Top Articles

Background: The buccal lipectomy is the most well known soft tissue cheek reduction procedure. While once deemed as an unapprorpiate facial reshaping procedure years ago it is now very popular amongst patients and surgeons alike. Its common performance is due to the effect of the en bloc removal of a discrete facial fat collection as well as the relatively direct intraoral access to do so.

Despite the straightforward nature of the buccal lipectomy procedure it can have medical complications, most notably that of an infection or a hematoma.  (uncommon but possible) Aesthetic complications are more likely from asymmetries to over correction (too much fat removal) to a cheek reduction effect that doesn’t reach low enough. (misdiagnosis or failure to add perioral liposuction with the buccal lipectomy)

One uncommon ‘complication’ is failure to see an effect from the surgery. Given the average size of the buccal fat pad this can be hard to explain.

Case Study: This female had a prior history of a buccal lipectomy to treat her chubby cheeks several years previously. But she never saw much if any external cheek reduction effect. She was having new facial procedures and asked if re-exploration of the buccal lipectomy site could be done to see if all of the buccal fat pad had been removed.
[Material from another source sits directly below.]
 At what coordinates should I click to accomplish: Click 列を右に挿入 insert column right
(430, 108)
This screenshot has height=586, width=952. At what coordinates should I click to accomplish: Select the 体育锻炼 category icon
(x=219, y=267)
Through an intraoral incision opposite the upper second molar and above the parotid duct, the left buccal fat pad space was approach after passing through the buccinator muscle and going deep until a white capsule was encountered. The caps was opened and a large encapsulated fat pad encountered. This was teased out and removed by cauterizing its base.

On the opposite right side a similar large buccal pad was discovered and also removed. Between both sides these were typical total buccal lipectomy specimens.

This is not the first time I have seen a patient who had a prior buccal lipectomy  and on re-exploration an unaltered or minimally reduced buccal fat pad has been found. This has undoubtably occurred because the treating surgeon assumed the more superficial fat that is encountered immediately on making the mucosal incision. This more superficial buccal fat looks very different than the buccal fat pad with much smaller fat lobules and a very low volume. (< 1cc)  It appears more like subcutaneous fat. In contrast buccal fat has very large lobules, lies quite deep beneath the masseter muscle and has a large volume.  (3 to 5ccs)

Case Highlights:

1) In cases where a buccal lipectomy was performed and little to no external change is seen, the question is whether the buccal fat pad was actually removed.

2) It is possible that the more superficial fatty tissue that lies above the deeper buccal pad was removed.

3) Deeper re-exploration may reveal an intact buccal fat pad that was never removed.